***** DOCUMENT EXTRACT

LiteLLM Supply Chain Attack Exposes 97M Downloads as Google's TurboQuant Promises 6x Memory Compression
A major supply chain attack on LiteLLM's PyPI package dominated the conversation, with the compromise only caught because the attacker's malware was buggy enough to crash machines. Meanwhile, Google's TurboQuant algorithm for KV cache compression drew widespread excitement, and Cloudflare's Dynamic Workers launched as a new primitive for AI agent sandboxing.
Daily Wrap-Up
The biggest story today isn't a product launch or a new model. It's a security catastrophe that was only averted because an attacker got sloppy. LiteLLM, a Python package with 97 million monthly downloads that serves as a universal proxy for AI API keys, was compromised through a cascading supply chain attack. The poisoned version ran malware on install, no import required, harvesting SSH keys, cloud credentials, Kubernetes secrets, and anything else it could find. The attacker group TeamPCP first compromised Trivy, a security scanning tool, then used stolen credentials to work their way through GitHub Actions, Docker Hub, npm, and Open VSX. The only reason this didn't become a multi-week silent exfiltration across thousands of production environments is that the malware was so poorly written it consumed all available RAM and crashed a developer's machine. That developer happened to be running a Cursor MCP plugin that pulled in LiteLLM as a transitive dependency they didn't even know they had. It's the kind of story that makes you reconsider every pip install you've ever run.
On the more optimistic side of the ledger, Google published TurboQuant, a KV cache compression algorithm that achieves 6x memory reduction with zero accuracy loss across every benchmark tested. This is the kind of infrastructure-level improvement that quietly changes what's economically viable. If the same GPU can handle six times more concurrent conversations, the cost curve for AI inference shifts dramatically. Multiple developers were already testing it on local models by end of day, and an MLX implementation showed promising results on Qwen3.5. Cloudflare also made a play for the agent infrastructure layer with Dynamic Workers, using V8 isolates instead of containers to give AI-generated code a sandbox that boots in milliseconds instead of hundreds of milliseconds. Between the security wake-up call and two meaningful infrastructure advances, today felt like the ecosystem maturing in real time, sometimes painfully.

**********
***** ENTRIES PROVIDED

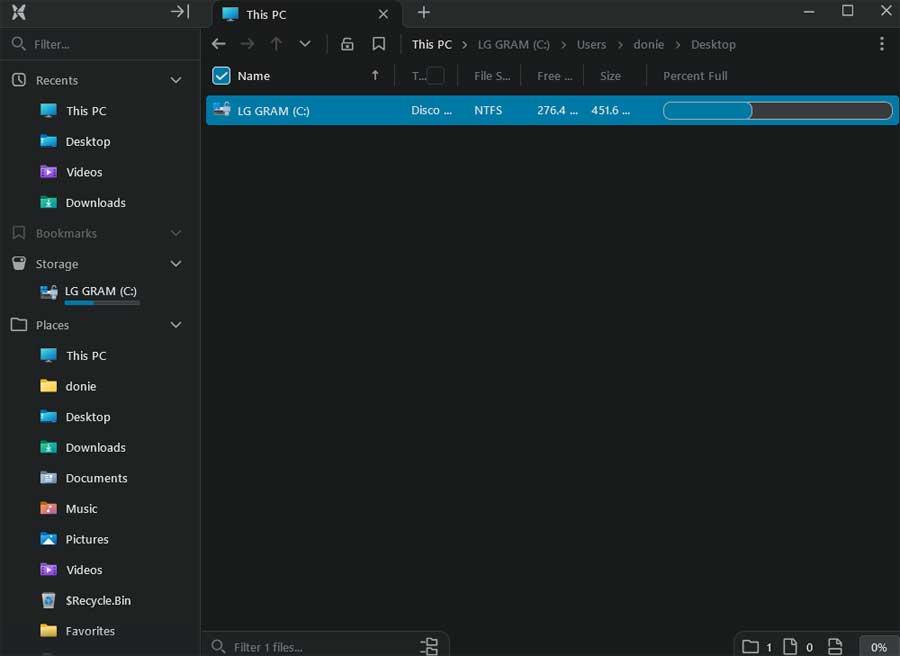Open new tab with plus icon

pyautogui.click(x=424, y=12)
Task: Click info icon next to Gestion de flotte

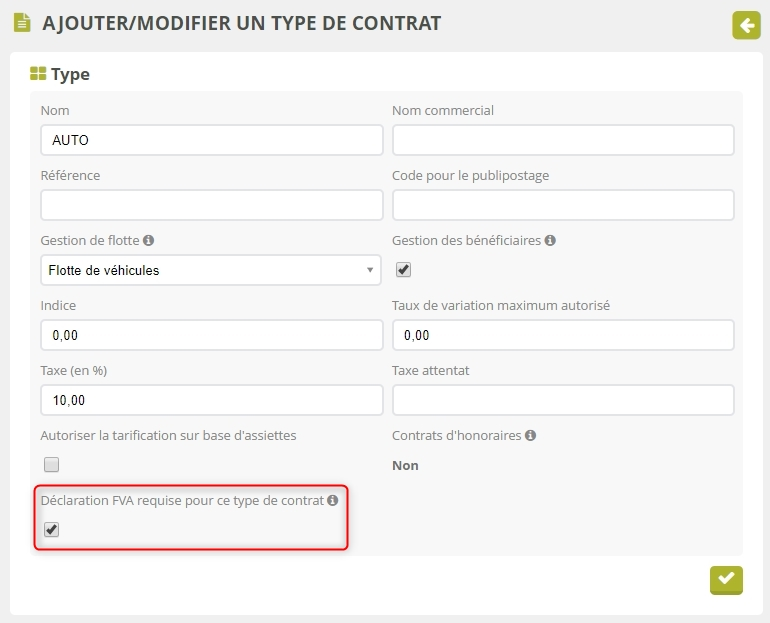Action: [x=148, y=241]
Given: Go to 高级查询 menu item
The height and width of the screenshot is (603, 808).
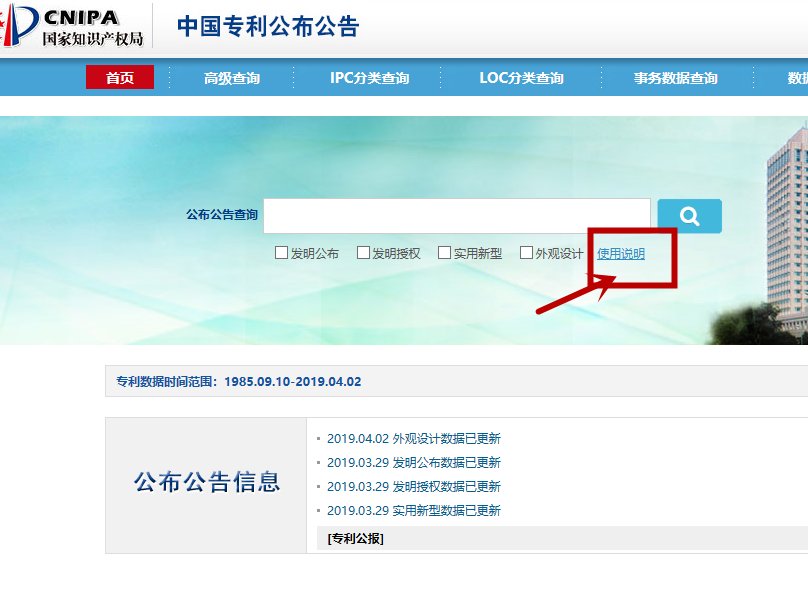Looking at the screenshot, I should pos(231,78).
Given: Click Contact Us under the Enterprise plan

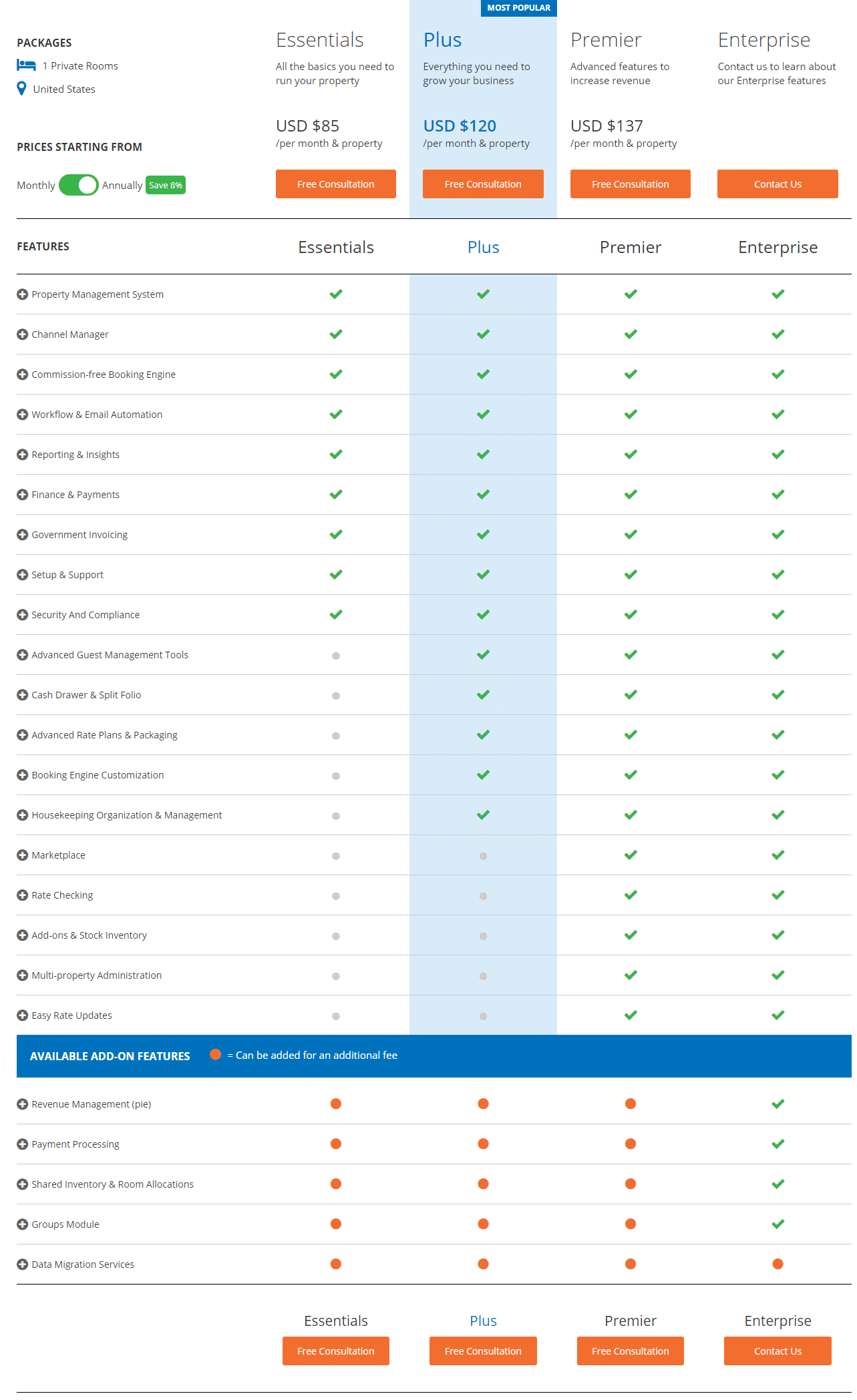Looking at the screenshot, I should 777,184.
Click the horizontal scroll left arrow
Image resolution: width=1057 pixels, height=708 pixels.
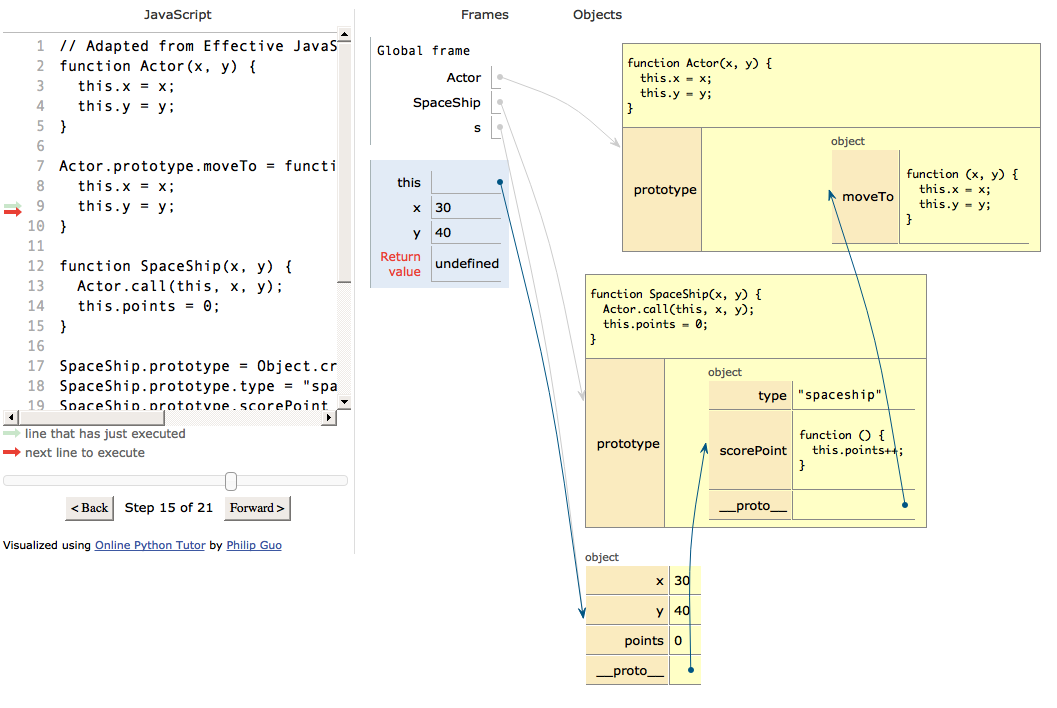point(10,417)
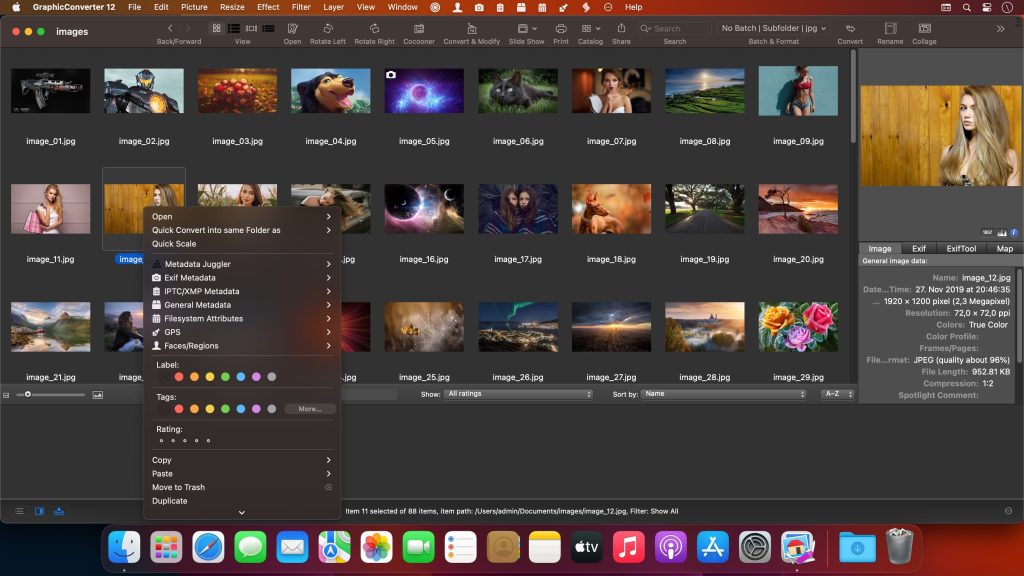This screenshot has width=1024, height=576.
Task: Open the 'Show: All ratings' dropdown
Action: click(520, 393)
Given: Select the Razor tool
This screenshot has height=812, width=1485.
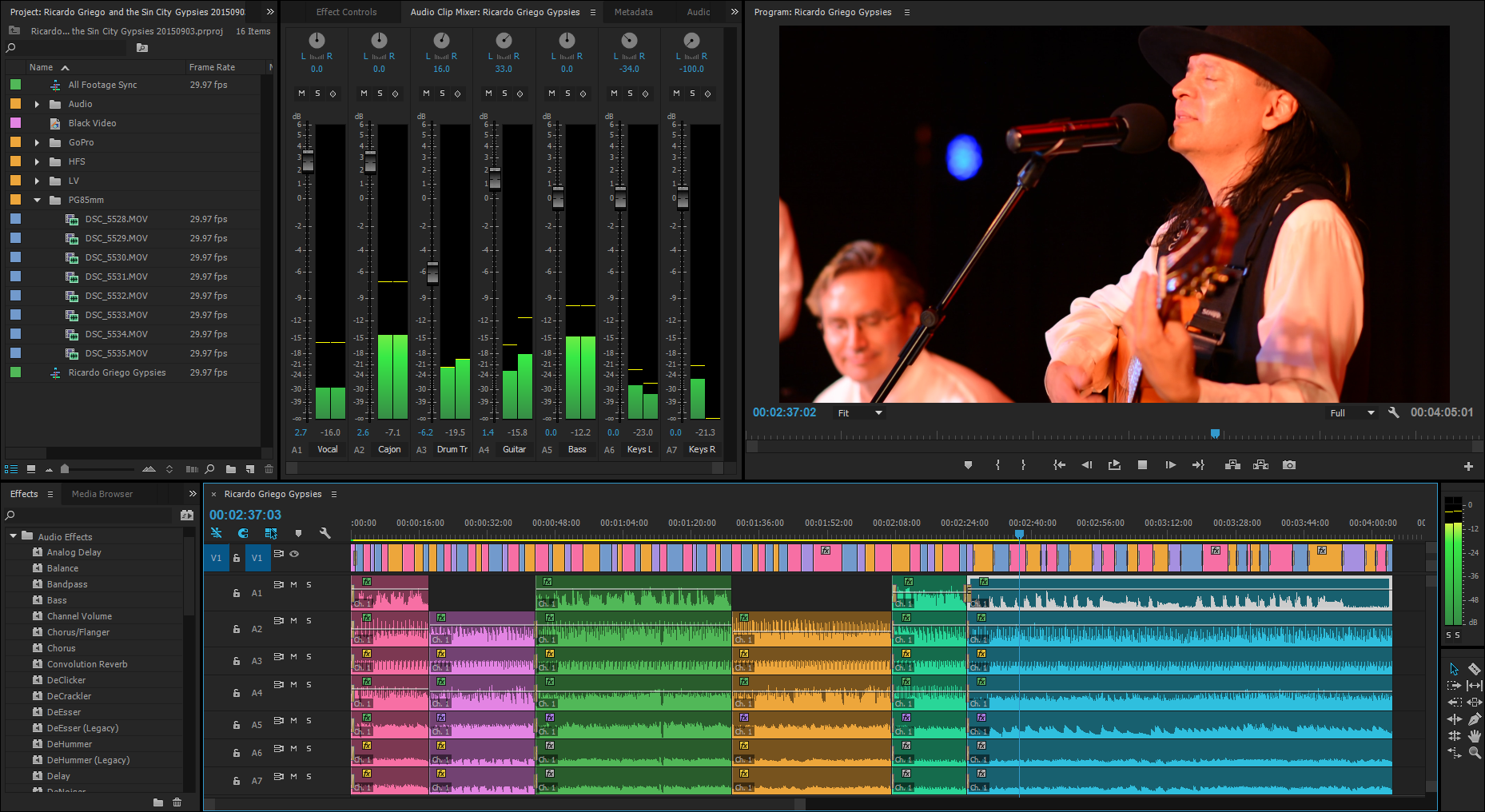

**********

TO DO:
1 – Can you give the passage of the AI news roundup that opens with "LiteLLM Supply Chain" and closes with "AI agent sandboxing." again, switching "LiteLLM" to "LiteLLM Proxy"?
2 – Could you proceed with the AI news roundup from the point where it stops?

YOUR WRITTEN ANSWERS:
1 –
LiteLLM Proxy Supply Chain Attack Exposes 97M Downloads as Google's TurboQuant Promises 6x Memory Compression
A major supply chain attack on LiteLLM Proxy's PyPI package dominated the conversation, with the compromise only caught because the attacker's malware was buggy enough to crash machines. Meanwhile, Google's TurboQuant algorithm for KV cache compression drew widespread excitement, and Cloudflare's Dynamic Workers launched as a new primitive for AI agent sandboxing.

2 –
The most entertaining moment was easily the revelation that the supply chain attack was caught by a RAM spike. Somewhere, a security engineer is writing a postmortem that essentially says "we were saved by bad vibes and worse code." The most practical takeaway for developers: audit your transitive dependencies today. Run pip show or npm ls on your AI projects and actually look at what's installed. If you're using LiteLLM, verify you're on a clean version. And if you're building anything that touches credentials, consider whether you actually need that dependency or whether you can, as Karpathy suggested, just "yoink" the functionality you need with an LLM.
Quick Hits
- @staysaasy shared @rodriscoll's framework for categorizing AI layoffs into five buckets: excuse cover, growth decline, capex reallocation, genuine productivity gains, and workforce skill mismatch. A useful lens for cutting through corporate spin.
- @jpschroeder pointed to the .agent TLD initiative, with Brave among the early registrants. Community-owned domain management instead of single-company control.
- @MatthewBerman flagged self-improving AI developments that he thinks aren't getting enough attention.
- @elonmusk posted an Optimus robot video. No additional context provided, as is tradition.
- @bl888m shared a greentext-style narrative about going from faking AI knowledge to actually understanding it via Stanford CS221. Relatable content for the "transformers and embeddings" era.
- @EOEboh recommended following @ashoKumar89 for backend engineering content.
- @cgtwts shared a reaction video about Claude users discovering Karpathy's autoresearch method.
- @mikeyobrienv highlighted Anthropic's writing on harness design for long-running agent apps, noting overlap with ralph-orchestrator's architecture.
Supply Chain Security: The LiteLLM Compromise
Today's most consequential story is a security incident that reads like a thriller. A threat group called TeamPCP executed a cascading supply chain attack that started with Trivy, a security scanning tool, and ended with a poisoned version of LiteLLM on PyPI. The attack was sophisticated in strategy but crude in execution, and that crudeness is the only thing that saved thousands of organizations.
@karpathy laid out the technical severity: "Simple pip install litellm was enough to exfiltrate SSH keys, AWS/GCP/Azure creds, Kubernetes configs, git credentials, env vars (all your API keys), shell history, crypto wallets, SSL private keys, CI/CD secrets, database passwords." The malware ran automatically on package installation through a .pth file that Python executes on startup. No explicit import needed.
@aakashgupta traced the full attack chain, noting that "the attacker vibe coded it... the malware was so sloppy it crashed computers... used so much RAM a developer noticed their machine dying and investigated. They found LiteLLM had been pulled in through a Cursor MCP plugin they didn't even know they had." The contagion spread beyond direct installs: any package depending on LiteLLM, including DSPy, would pull in the compromised version. @mathdroid added that OpenClaw also uses LiteLLM, widening the blast radius further.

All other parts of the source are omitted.